Work item:
Repeat the lines from the one containing "At what coordinates" through the last line of the data, exactly, pictures omitted.

Information given:
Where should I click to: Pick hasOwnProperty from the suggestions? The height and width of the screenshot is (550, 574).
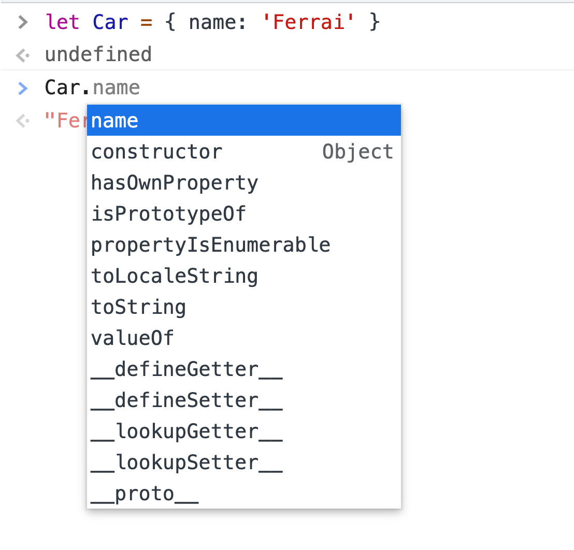coord(175,182)

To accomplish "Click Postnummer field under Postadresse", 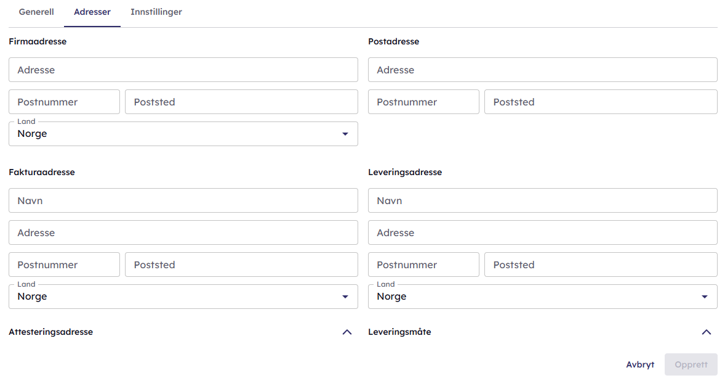I will point(423,102).
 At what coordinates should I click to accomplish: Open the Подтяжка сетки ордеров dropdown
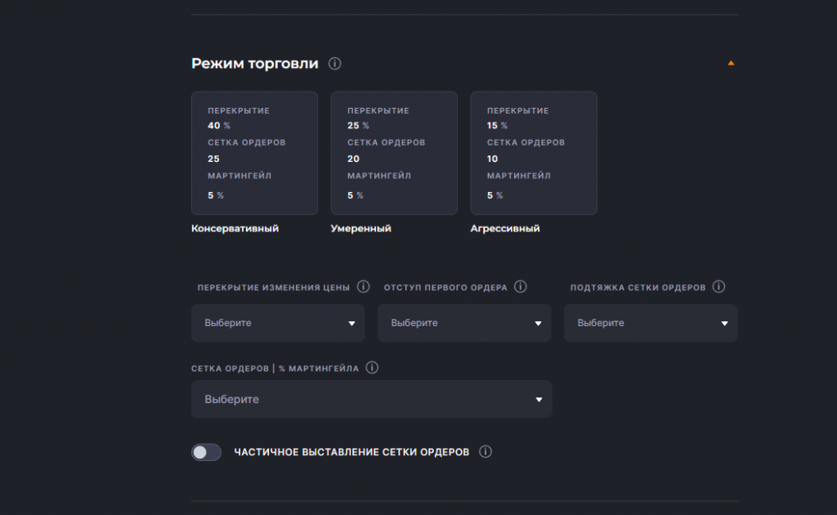[x=651, y=323]
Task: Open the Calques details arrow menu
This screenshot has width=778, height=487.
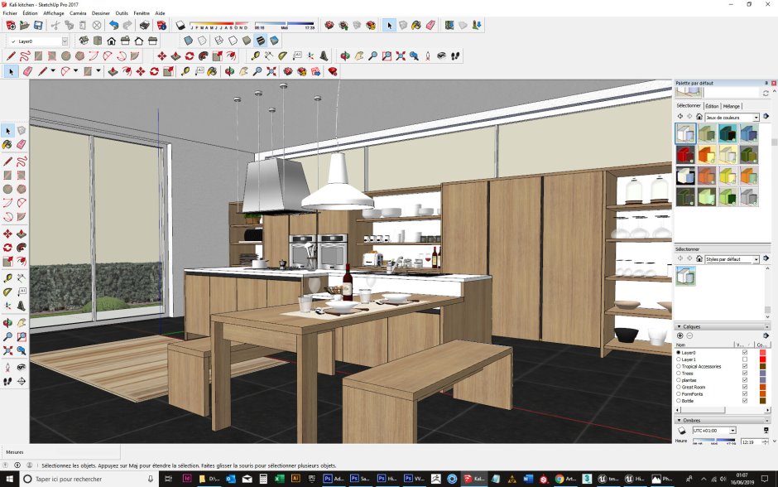Action: click(x=766, y=335)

Output below:
 At what coordinates should I click to accomplish: Open the Подтяжка сетки ордеров dropdown
[x=651, y=323]
Task: Open the Calques details arrow menu
This screenshot has width=778, height=487.
Action: click(x=766, y=335)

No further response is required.